A crisis message should answer:

  • What is known right now?
  • What is still uncertain or being investigated?
  • What action should people take next?

Risk is not interpreted through probability alone. People respond to whether the hazard is familiar, voluntary, controllable, fair, visible, dreaded, and trusted. A small risk can feel unacceptable if people believe officials are hiding information. A larger risk may receive little attention if it feels normal or distant. Effective communication addresses perception without dismissing concern.

Empathy matters early. A technically correct message can fail if it sounds cold or defensive. A better message acknowledges concern, names the problem, and gives practical steps. For example, after a water advisory, a message should not begin with agency reputation. It should tell residents whether to boil water, how long, for whom, and where updates will appear.

Uncertainty should be handled directly. Saying "there is no concern" when data are incomplete can damage trust if the situation changes.
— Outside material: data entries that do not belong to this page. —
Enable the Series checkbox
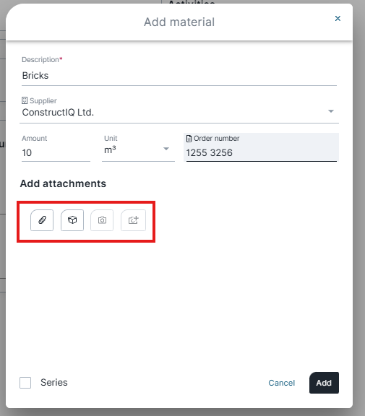Screen dimensions: 365x416 (25, 383)
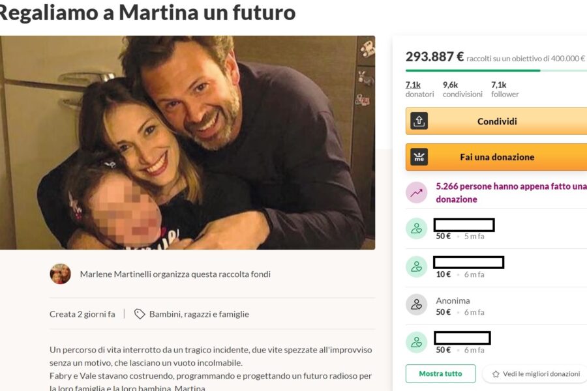Click the GoFundMe 'me' logo on donation button

click(x=418, y=157)
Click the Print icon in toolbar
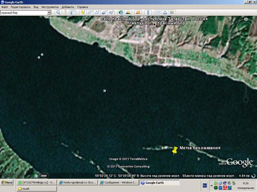257x192 pixels. (x=165, y=12)
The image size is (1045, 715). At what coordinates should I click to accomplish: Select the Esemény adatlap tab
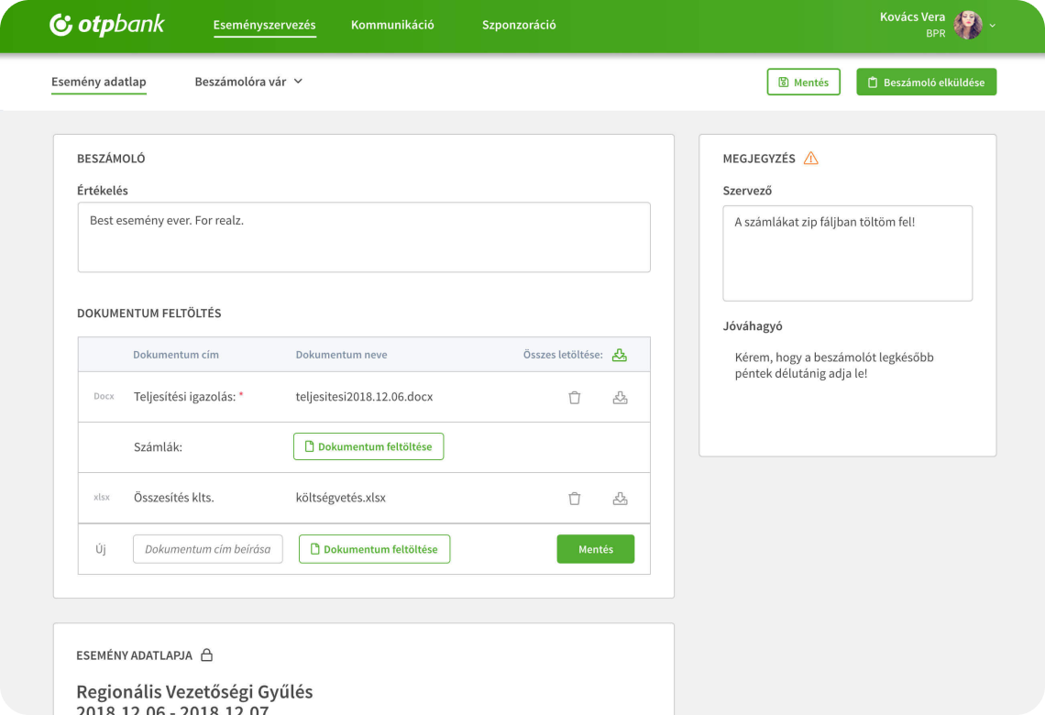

A stronger approach is to explain what is known now, what is still being investigated, when more information is expected, and what protective action is recommended in the meantime. Do not guess beyond evidence.

Consistency is important, but perfect certainty is not required. Risk messages may change as new data arrive. When guidance changes, explain why. For example, "Additional testing found contamination in two more wells, so the advisory area has expanded." This supports trust better than pretending the first message was complete.

Action steps should be specific. "Be careful" is weak. "Use bottled water for drinking, brushing teeth, and mixing infant formula until the advisory is lifted" is stronger. If the action is difficult, include support resources. People may need transportation, supplies, language access, or help interpreting instructions.

Message sources should be coordinated. Conflicting messages from a school, health department, and clinic can confuse the audience. A CHES may help develop common talking points, update scripts for phone staff, and ensure community partners have the same current guidance. Coordination does not mean hiding disagreement; it means preventing avoidable confusion.

Avoid fear appeals that leave people helpless. Fear can attract attention, but it can also produce denial, panic, or disengagement if people do not see an effective action. Pair any serious risk statement with feasible protective steps and credible support. For chronic risks, overuse of fear can also stigmatize affected groups.

In exam items, watch for the best immediate communication response. During a crisis, conducting a long campaign preference survey may not be the first step. You still use audience knowledge, but urgent messages need timely protective guidance. The best answer usually includes empathy, current evidence, uncertainty boundaries, specific action, and a plan for updates.

Test Your Knowledge

A health department is investigating a possible foodborne outbreak. Lab results are incomplete, but several cases are linked to one event. Which message approach is best?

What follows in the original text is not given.